■ EXERCISE TEXT:
....
The government has lost the personal information of up to four million citizens in one year alone.
The astonishing figures, calculated by the BBC, added up as Whitehall departments slowly released their annual reports for the year to April.
And the trend has not stopped - in the latest revelation, HM Revenue & Customs, which infamously lost the details of 25 million child benefits claimants last November on two unencrypted discs, experienced 1,993 data breaches between 1 October last year and 24 June.
Treasury minister Jane Kennedy told MPs the newly-announced HMRC breaches did not necessarily result in data losses, adding that they reflect "potential weaknesses reported by staff and not actual thefts or losses”, and indicate that staff are more aware of security and reporting more incidents. HMRC said it takes data loss and security breaches “very seriously” and thoroughly investigates any breach.
Earlier this week, the Ministry of Justice admitted it had lost 45,000 people’s details throughout the year, on laptops, external security devices and paper, and that 30,000 of them had not been notified. The MoJ said it had a “dedicated information assurance programme” in place to improve data security.
As the government spends £12.7 billion putting NHS patient health records onto a central computer, there have been a string of data losses from NHS hospitals. In June, two NHS trusts lost unencrypted laptops containing 31,000 patient records. In May, 38,000 patient records on tape were lost after being posted by the Isle of Wight Primary Care Trust.
Information Commissioner Richard Thomas recently served enforcement notices on HMRC and the MoD for their data losses, insisting they report regularly on their data handling. He also said he “welcomed” the Home Affairs Committee’s report that urged the government to stop creating large databases on citizens without first proving they are necessary.
The Liberal Democrats have called for 'data guardians' to be appointed to monitor the government's handling of information. The data protection minister, currently Michael Wills, should also have a stronger influence in central government, they said.
They attacked the “depressing climate of disrespect for the security of our personal information”, advocating doubling the Information Commissioner's budget and implementing stronger legislation around data protection.
....
■ DATA SHOWN:
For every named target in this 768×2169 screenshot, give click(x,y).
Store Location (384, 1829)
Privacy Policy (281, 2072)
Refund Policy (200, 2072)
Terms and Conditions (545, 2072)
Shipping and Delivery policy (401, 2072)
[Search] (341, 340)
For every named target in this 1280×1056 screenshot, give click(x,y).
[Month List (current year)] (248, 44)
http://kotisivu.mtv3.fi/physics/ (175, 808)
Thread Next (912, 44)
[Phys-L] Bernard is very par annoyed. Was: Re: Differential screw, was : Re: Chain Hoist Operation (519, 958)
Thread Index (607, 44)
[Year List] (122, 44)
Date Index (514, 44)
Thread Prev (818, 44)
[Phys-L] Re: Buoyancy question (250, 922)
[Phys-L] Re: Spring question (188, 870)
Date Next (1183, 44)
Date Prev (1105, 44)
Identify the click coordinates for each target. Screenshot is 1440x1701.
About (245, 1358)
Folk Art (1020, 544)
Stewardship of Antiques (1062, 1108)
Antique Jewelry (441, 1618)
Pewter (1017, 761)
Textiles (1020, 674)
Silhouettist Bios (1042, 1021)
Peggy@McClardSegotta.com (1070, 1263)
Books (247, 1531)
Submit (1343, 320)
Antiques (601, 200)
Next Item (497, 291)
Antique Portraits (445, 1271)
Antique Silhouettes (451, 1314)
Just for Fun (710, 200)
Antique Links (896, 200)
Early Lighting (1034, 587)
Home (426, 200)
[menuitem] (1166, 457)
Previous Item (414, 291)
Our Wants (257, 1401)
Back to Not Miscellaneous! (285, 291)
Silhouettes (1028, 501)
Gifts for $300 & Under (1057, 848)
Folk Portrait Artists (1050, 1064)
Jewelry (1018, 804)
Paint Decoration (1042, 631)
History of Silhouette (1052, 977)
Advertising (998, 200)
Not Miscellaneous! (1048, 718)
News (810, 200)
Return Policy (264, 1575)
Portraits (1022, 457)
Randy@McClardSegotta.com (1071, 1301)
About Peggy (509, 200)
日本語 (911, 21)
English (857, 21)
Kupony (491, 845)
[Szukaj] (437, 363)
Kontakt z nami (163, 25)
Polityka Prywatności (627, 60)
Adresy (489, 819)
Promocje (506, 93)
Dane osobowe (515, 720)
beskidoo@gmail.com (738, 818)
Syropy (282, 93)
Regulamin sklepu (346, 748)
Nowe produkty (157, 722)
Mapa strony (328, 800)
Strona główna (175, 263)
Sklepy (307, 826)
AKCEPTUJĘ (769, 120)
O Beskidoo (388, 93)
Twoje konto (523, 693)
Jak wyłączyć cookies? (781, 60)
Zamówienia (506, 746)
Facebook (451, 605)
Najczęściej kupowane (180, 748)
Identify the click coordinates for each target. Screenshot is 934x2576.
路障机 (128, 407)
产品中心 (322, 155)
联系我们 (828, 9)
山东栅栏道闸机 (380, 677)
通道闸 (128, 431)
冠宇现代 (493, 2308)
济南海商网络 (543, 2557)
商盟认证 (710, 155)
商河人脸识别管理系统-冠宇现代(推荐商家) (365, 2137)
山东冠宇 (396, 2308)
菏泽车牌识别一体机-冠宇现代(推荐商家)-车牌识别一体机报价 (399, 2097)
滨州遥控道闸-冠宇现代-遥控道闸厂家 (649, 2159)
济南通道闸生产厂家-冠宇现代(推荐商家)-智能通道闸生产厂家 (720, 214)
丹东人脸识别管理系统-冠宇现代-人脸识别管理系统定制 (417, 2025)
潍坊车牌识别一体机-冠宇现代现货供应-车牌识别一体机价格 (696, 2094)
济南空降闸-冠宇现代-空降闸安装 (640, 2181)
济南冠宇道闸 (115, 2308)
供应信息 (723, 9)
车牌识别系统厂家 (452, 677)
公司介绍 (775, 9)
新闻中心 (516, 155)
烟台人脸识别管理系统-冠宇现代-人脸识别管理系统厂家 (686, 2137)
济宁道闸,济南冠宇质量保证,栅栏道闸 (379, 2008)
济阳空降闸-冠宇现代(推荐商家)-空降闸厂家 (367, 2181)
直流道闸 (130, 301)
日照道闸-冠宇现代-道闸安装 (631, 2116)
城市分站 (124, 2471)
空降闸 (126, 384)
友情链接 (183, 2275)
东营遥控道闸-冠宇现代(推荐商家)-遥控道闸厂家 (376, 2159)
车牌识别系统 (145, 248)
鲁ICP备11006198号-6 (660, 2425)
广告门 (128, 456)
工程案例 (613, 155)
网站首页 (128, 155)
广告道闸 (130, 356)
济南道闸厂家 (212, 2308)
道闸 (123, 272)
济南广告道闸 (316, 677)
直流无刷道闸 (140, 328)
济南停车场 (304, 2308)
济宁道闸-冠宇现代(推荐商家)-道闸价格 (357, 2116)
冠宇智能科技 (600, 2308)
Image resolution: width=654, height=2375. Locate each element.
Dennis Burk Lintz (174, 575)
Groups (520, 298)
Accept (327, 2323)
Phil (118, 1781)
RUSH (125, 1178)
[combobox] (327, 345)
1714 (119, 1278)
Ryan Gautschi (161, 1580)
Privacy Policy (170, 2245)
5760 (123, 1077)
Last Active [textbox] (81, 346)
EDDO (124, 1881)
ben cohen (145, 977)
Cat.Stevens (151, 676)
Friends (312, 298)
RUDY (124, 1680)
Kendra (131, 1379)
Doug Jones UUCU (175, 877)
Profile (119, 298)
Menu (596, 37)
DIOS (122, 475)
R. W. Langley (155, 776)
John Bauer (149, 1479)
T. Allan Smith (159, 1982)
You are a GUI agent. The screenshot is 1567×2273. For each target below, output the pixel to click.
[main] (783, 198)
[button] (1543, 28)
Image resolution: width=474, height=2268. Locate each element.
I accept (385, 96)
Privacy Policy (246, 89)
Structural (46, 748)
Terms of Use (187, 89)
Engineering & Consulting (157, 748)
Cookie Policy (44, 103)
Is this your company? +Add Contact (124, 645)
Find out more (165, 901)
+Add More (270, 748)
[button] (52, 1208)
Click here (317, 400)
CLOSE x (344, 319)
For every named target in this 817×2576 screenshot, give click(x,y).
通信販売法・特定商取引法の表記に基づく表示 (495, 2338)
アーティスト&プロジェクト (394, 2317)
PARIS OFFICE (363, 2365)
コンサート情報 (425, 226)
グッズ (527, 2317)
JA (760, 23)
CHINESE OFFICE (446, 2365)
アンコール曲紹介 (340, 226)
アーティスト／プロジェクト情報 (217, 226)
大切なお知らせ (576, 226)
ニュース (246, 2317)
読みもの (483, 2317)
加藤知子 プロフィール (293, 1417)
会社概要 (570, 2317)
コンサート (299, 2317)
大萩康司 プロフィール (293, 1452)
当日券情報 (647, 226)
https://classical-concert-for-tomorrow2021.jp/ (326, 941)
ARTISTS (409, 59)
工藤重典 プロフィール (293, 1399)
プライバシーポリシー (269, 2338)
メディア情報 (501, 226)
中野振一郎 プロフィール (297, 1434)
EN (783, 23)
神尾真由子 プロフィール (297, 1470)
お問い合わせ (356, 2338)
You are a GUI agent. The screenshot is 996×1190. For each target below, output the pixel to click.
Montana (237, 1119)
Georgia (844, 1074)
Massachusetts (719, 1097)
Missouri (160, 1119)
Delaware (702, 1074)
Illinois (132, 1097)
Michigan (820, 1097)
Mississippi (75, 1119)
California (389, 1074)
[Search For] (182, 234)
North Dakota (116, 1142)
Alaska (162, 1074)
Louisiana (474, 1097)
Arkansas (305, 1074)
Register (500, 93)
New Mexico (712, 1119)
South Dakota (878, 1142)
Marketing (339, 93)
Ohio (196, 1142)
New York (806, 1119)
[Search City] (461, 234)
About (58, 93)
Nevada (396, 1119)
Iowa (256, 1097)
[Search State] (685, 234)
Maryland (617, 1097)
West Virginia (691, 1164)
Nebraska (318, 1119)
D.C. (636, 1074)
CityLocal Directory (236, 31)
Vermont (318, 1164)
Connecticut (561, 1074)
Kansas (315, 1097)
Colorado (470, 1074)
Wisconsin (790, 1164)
....
Write out, word for word, the portion of the text on government data losses between "And the trend" and "investigates any breach.", inclusive.

■ RESULT OF THIS EXERCISE:
And the trend has not stopped - in the latest revelation, HM Revenue & Customs, which infamously lost the details of 25 million child benefits claimants last November on two unencrypted discs, experienced 1,993 data breaches between 1 October last year and 24 June.
Treasury minister Jane Kennedy told MPs the newly-announced HMRC breaches did not necessarily result in data losses, adding that they reflect "potential weaknesses reported by staff and not actual thefts or losses”, and indicate that staff are more aware of security and reporting more incidents. HMRC said it takes data loss and security breaches “very seriously” and thoroughly investigates any breach.